Define the votes as lists instead of a function:

SeedRandom[1234];
senatorvote = RandomInteger[{-1, 1}, {25, 30}];

closestvoters[n_] := MaximalBy[Delete[Range[Length[senatorvote]], n], 
  senatorvote[[n]].senatorvote[[#]] &]

farthestvoters[n_] := MinimalBy[Range[Length[senatorvote]], 
  senatorvote[[n]].senatorvote[[#]] &]

test:

closestvoters[1]

{13, 20}

farthestvoters[1]

{5}

Answer 3

In addition to Roman's post, here is a method to compute all closest and farthest voters to all senators at once as follows; this should be about to 2 orders of magnitude faster than Roman's code.

SeedRandom[1234];
senatorvote = RandomInteger[{-1, 1}, {2500, 3000}];

A = senatorvote.senatorvote\[Transpose];

closestvoters = Flatten[Position[#, Max[#]]] & /@ (A - 2 DiagonalMatrix[Diagonal[A]]);
farthestvoters = Flatten[Position[#, Min[#]]] & /@ A;

By computing A first, you can take greatest advantage of the linear algebra capabilities of your hardware. Afterwards, you have to find only the minimum and maximum positions per row. So the closest voters to senator n will be written into closestvoters[[n]].

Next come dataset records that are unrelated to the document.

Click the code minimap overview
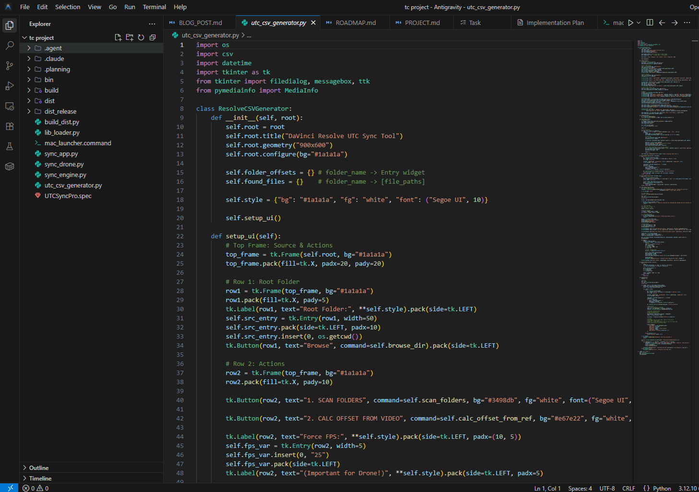coord(664,192)
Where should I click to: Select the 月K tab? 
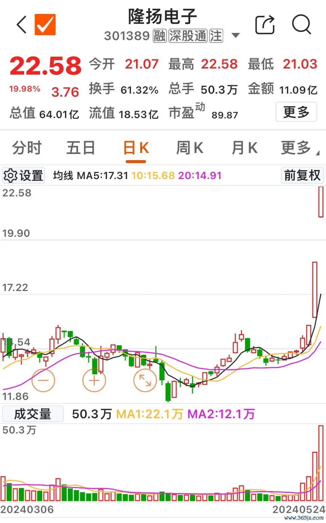click(x=244, y=148)
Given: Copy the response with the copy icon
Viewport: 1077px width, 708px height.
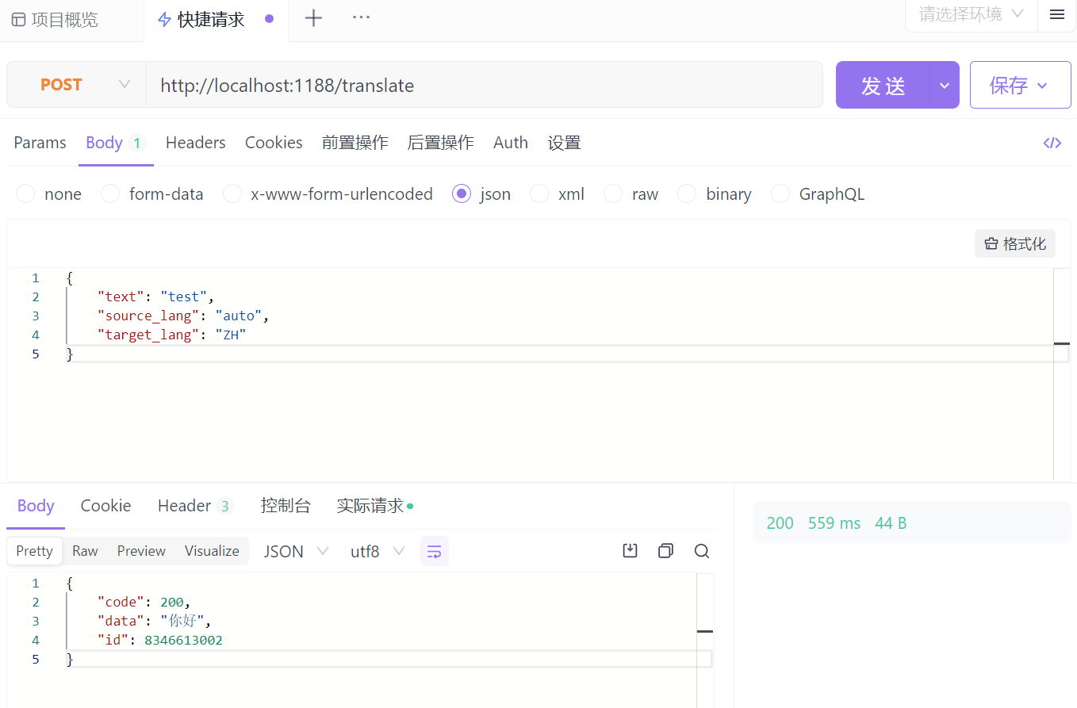Looking at the screenshot, I should point(665,550).

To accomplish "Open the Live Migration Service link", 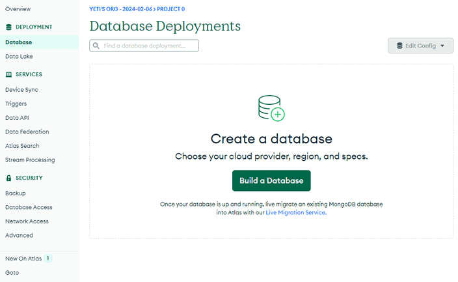I will [295, 212].
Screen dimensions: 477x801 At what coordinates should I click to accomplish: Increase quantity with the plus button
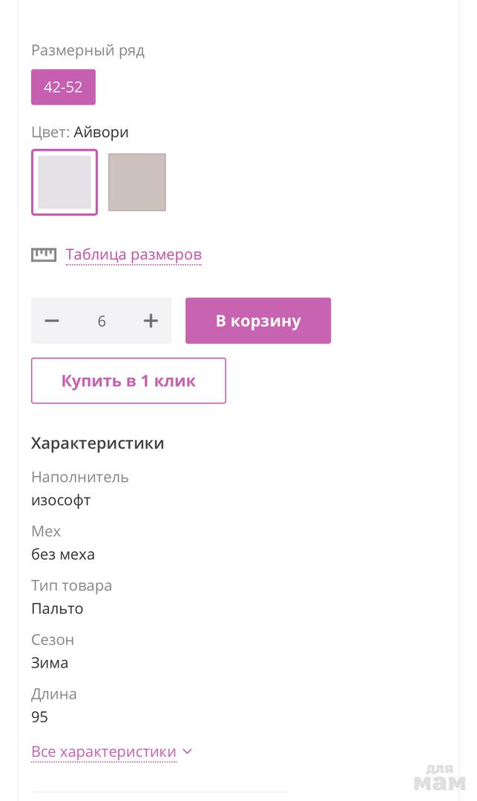[x=151, y=321]
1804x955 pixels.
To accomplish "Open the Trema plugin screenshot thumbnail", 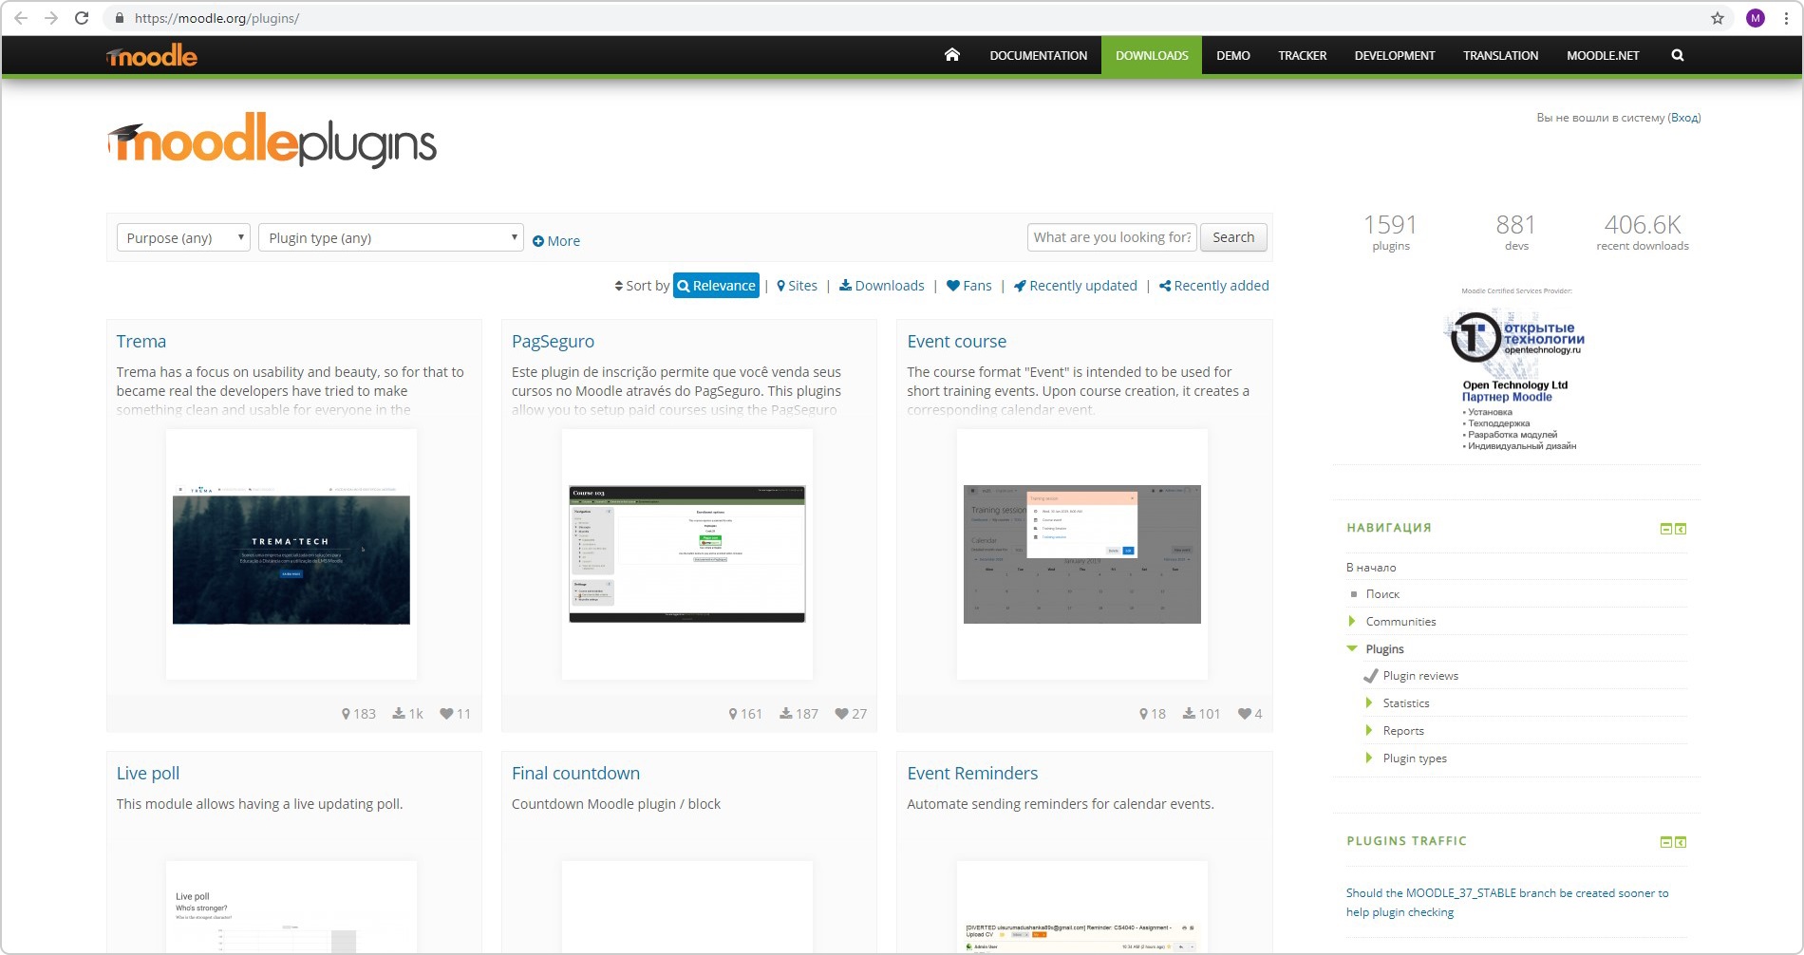I will coord(291,553).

Since Position is somewhat slow in finding positions of integers in a vector (notice that Position can do a lot more than that which comes at a cost), here a faster implementation utilizing an undocumented function:

closestvoters = Random`Private`PositionsOf[#, Max[#]] & /@ (A - 2 DiagonalMatrix[Diagonal[A]]);
farthestvoters = Random`Private`PositionsOf[#, Min[#]] & /@ A;